*WHAT YOU SHOULD DO*
A picture-free, exact reproduction of the listing that follows is required.

*SUPPLIED INFORMATION*
--- START ---

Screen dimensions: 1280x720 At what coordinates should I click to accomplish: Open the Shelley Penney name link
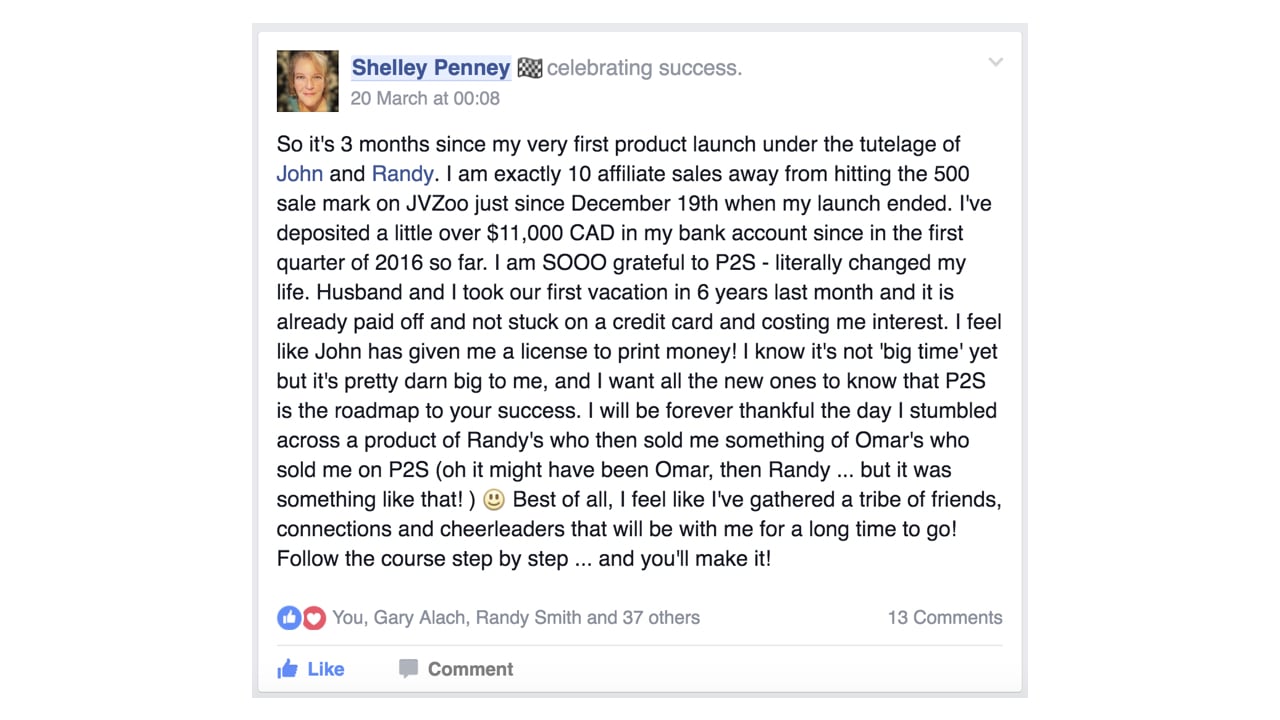tap(431, 68)
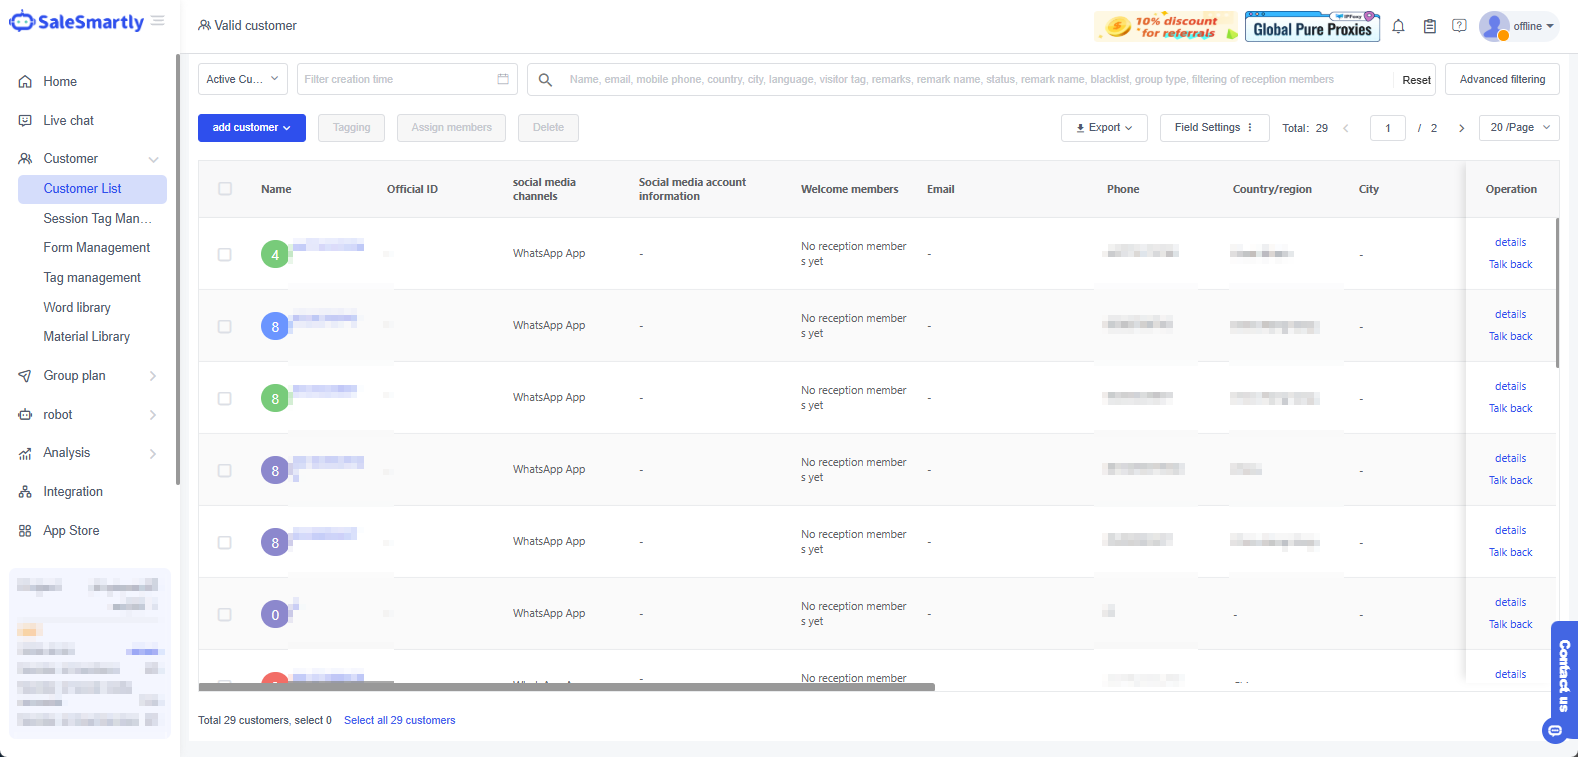Image resolution: width=1578 pixels, height=757 pixels.
Task: Open the clipboard task icon in header
Action: [1429, 27]
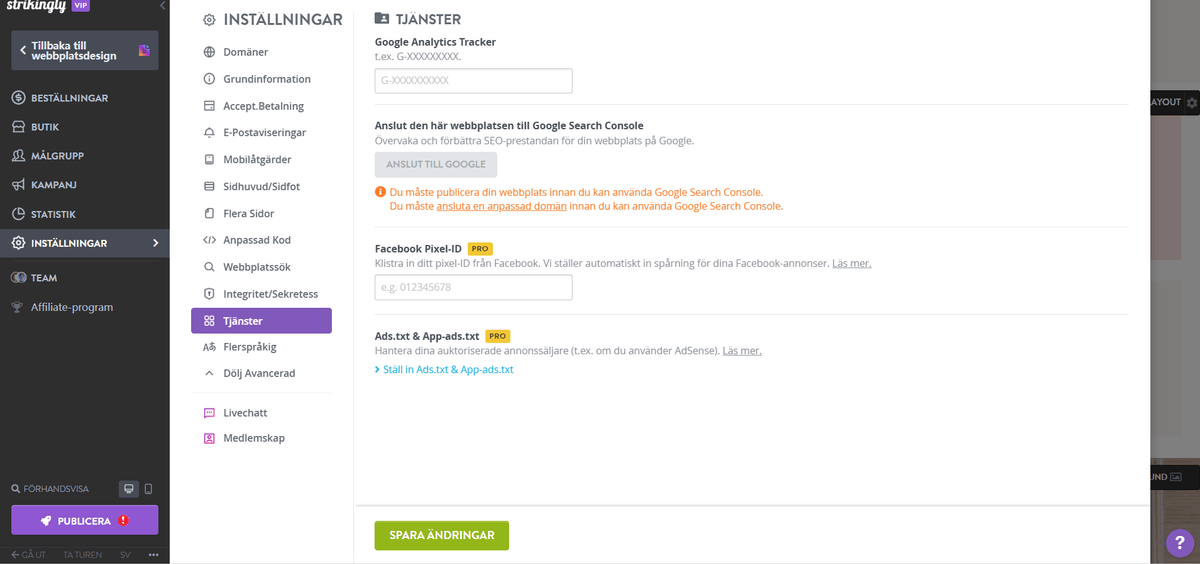The image size is (1200, 564).
Task: Open Kampanj megaphone section
Action: coord(53,185)
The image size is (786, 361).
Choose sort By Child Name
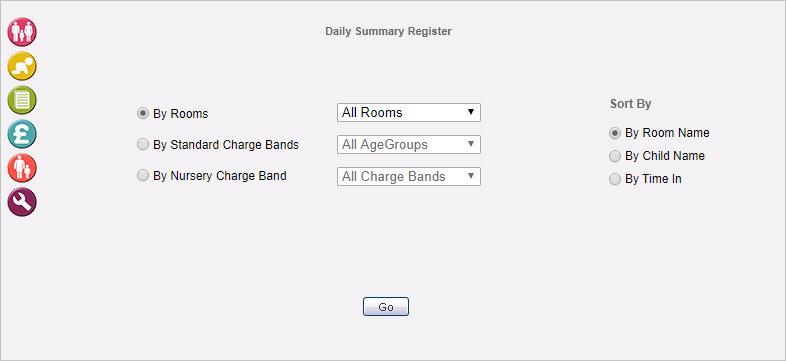point(615,156)
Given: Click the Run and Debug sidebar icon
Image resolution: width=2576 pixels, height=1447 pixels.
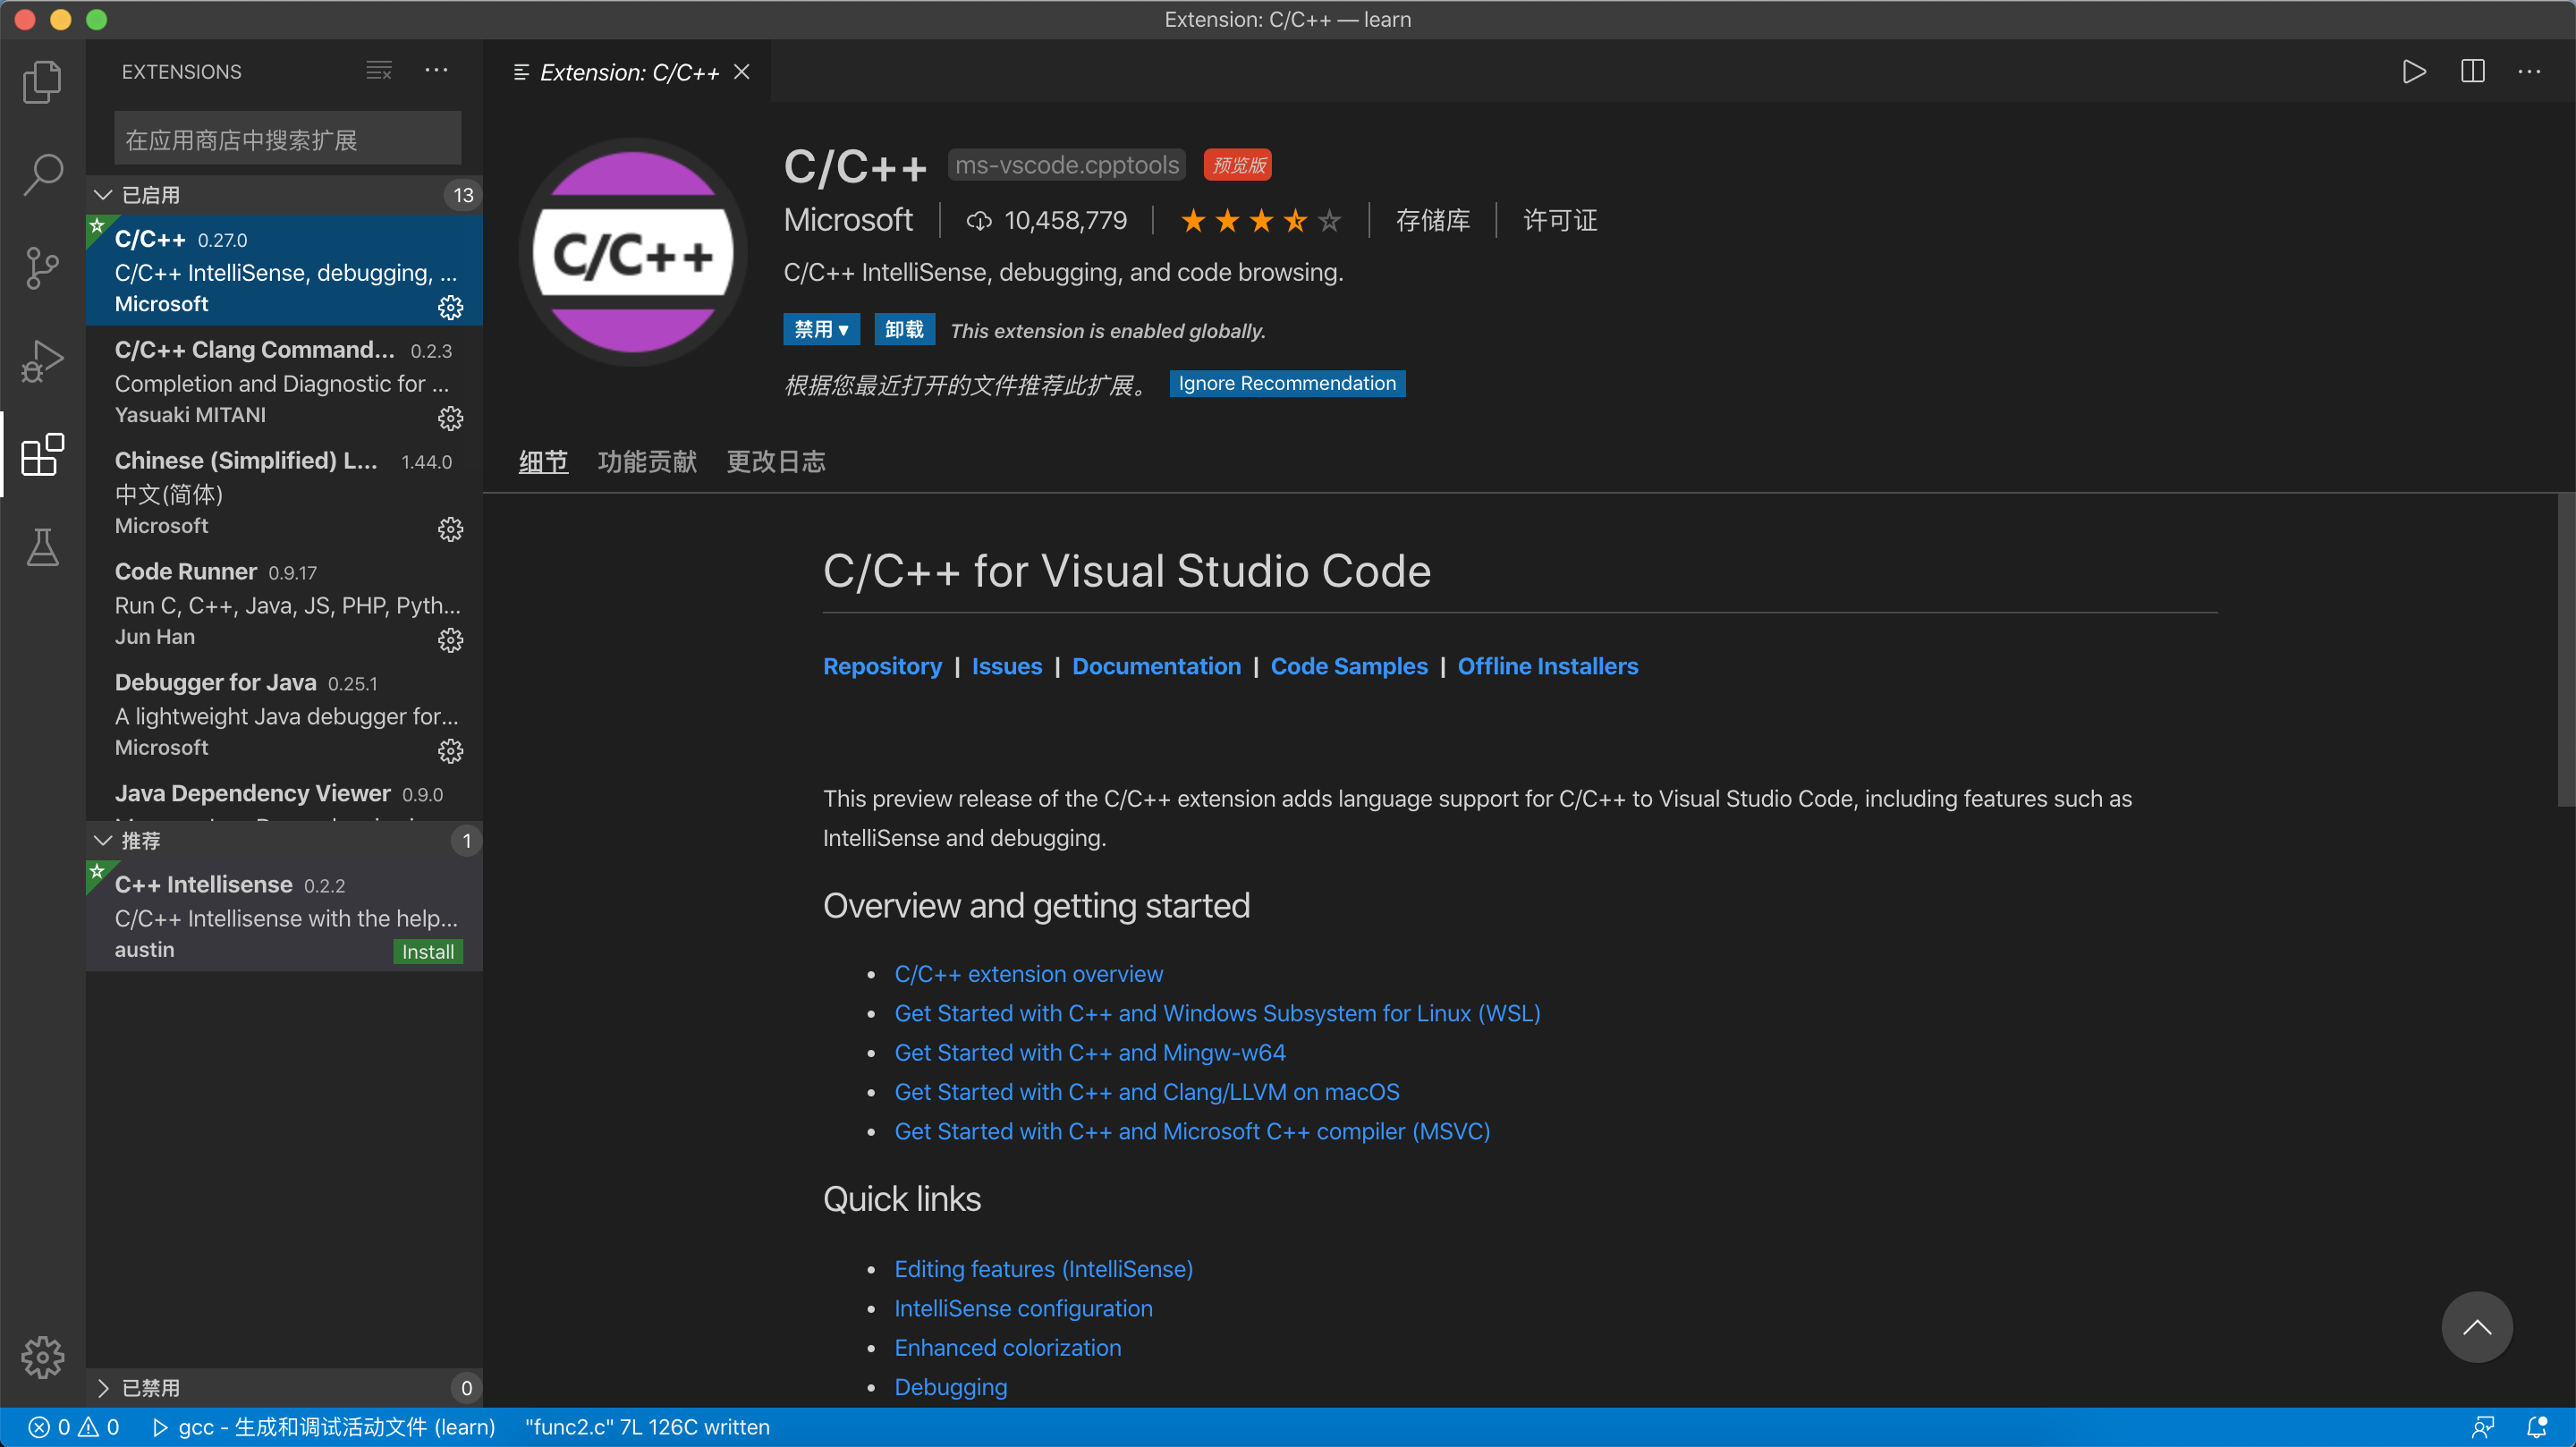Looking at the screenshot, I should click(x=42, y=360).
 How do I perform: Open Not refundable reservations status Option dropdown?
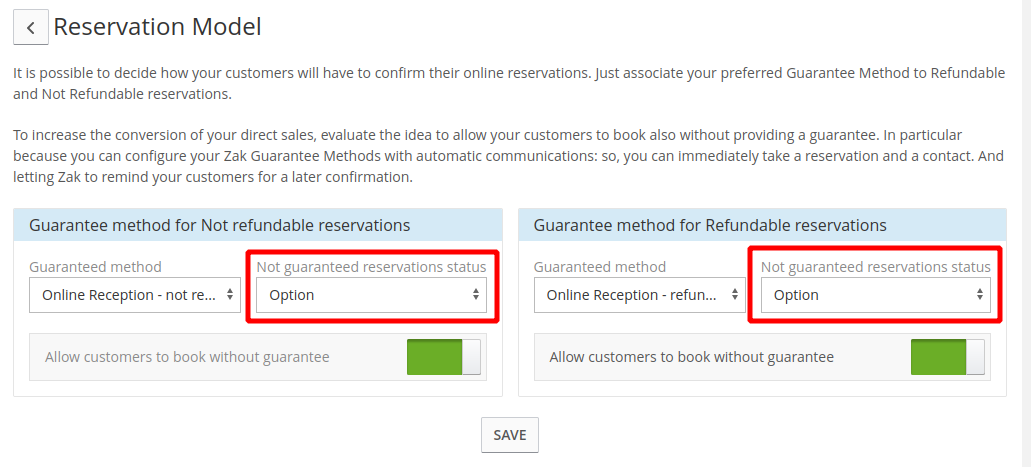(x=372, y=295)
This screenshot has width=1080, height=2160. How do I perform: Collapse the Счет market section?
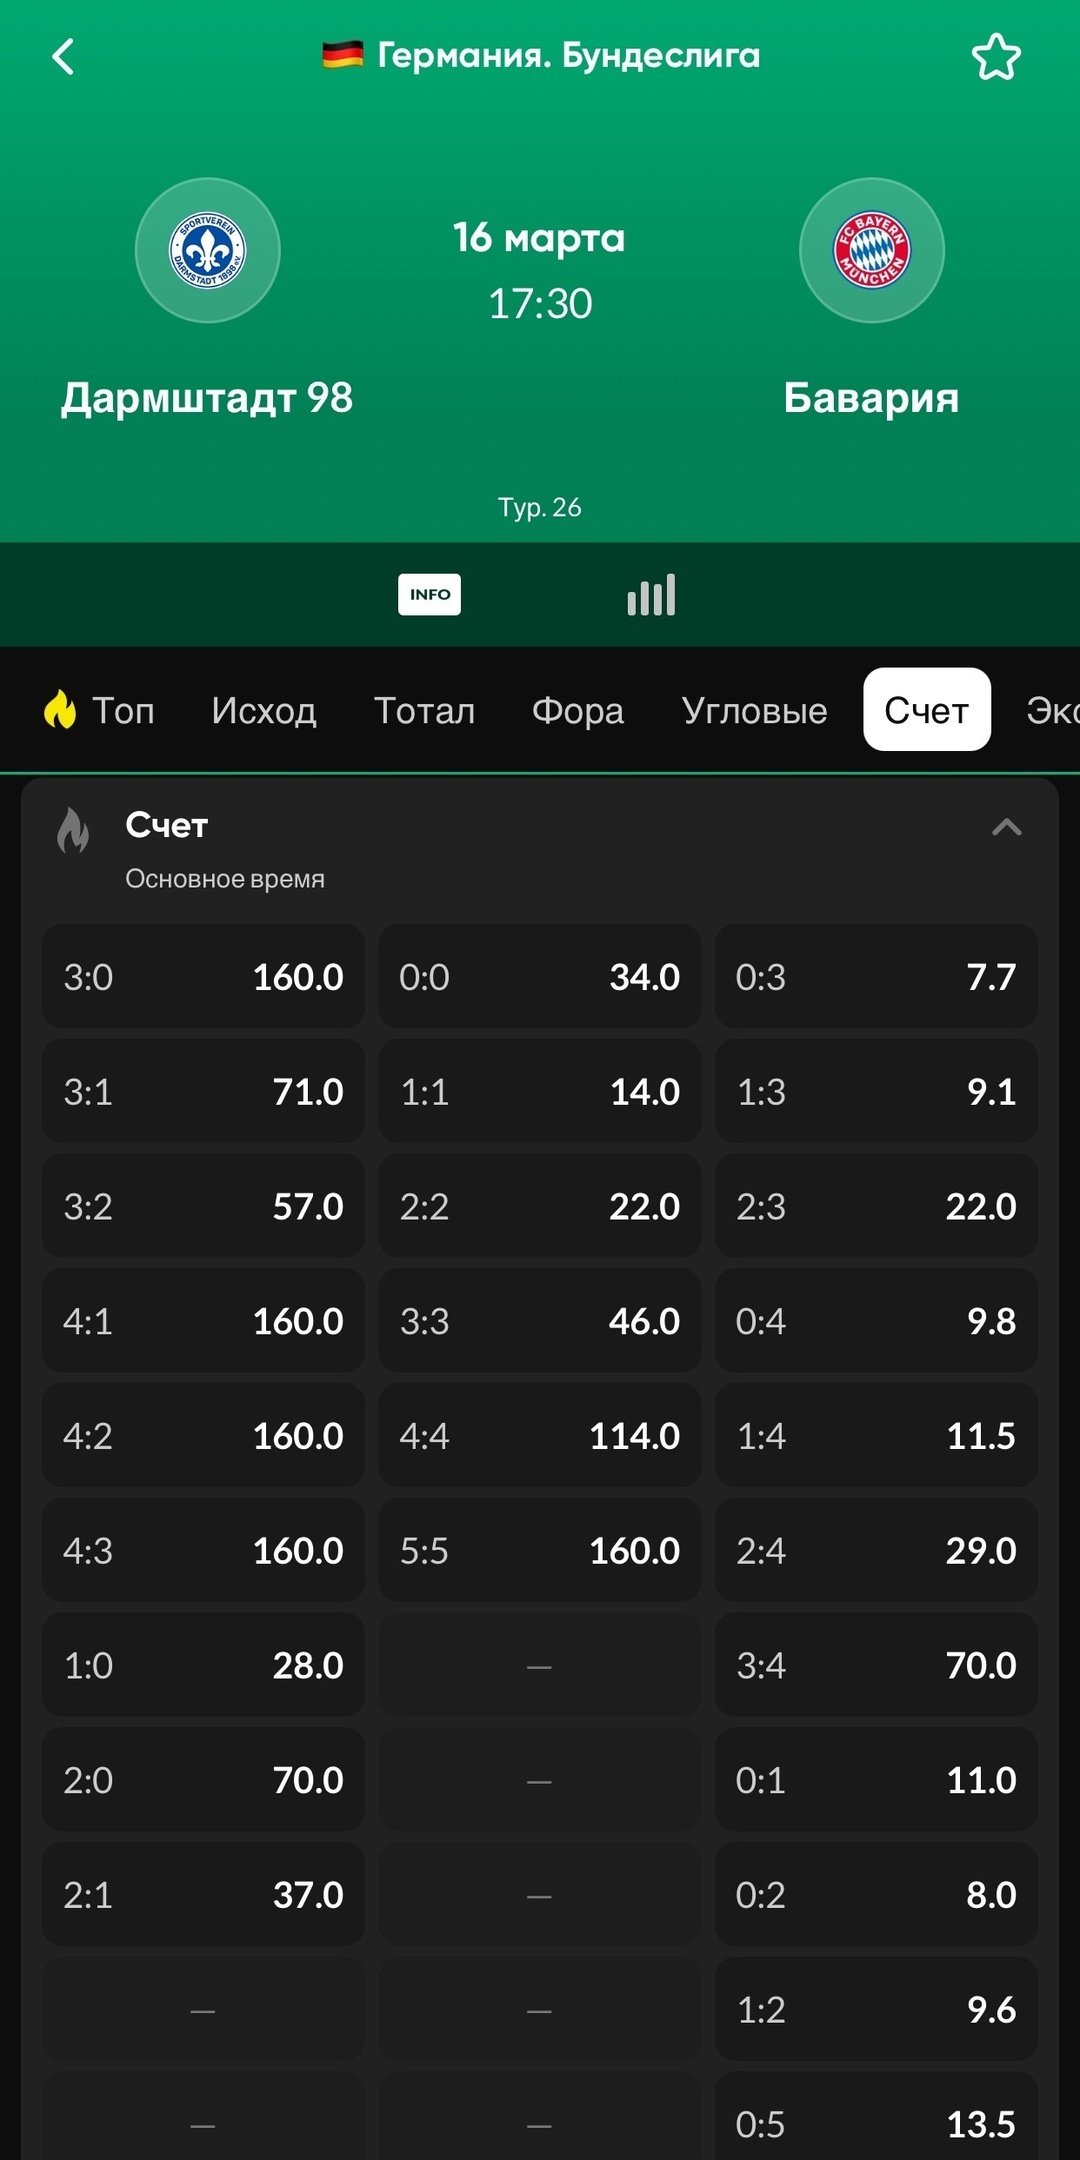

--- END ---

*REPLY*
Screen dimensions: 1280x720 At what coordinates should I click to accomplish: Open the Shelley Penney name link
tap(431, 68)
Image resolution: width=1578 pixels, height=757 pixels.
Task: Open the clipboard task icon in header
Action: [1429, 27]
The image size is (1200, 564).
Task: Open Kampanj megaphone section
Action: coord(53,185)
The image size is (786, 361).
Choose sort By Child Name
point(615,156)
Given: Click the Run and Debug sidebar icon
Image resolution: width=2576 pixels, height=1447 pixels.
Looking at the screenshot, I should click(x=42, y=360).
 How do I perform: Open Not refundable reservations status Option dropdown?
(x=372, y=295)
This screenshot has width=1080, height=2160. How do I perform: Collapse the Счет market section?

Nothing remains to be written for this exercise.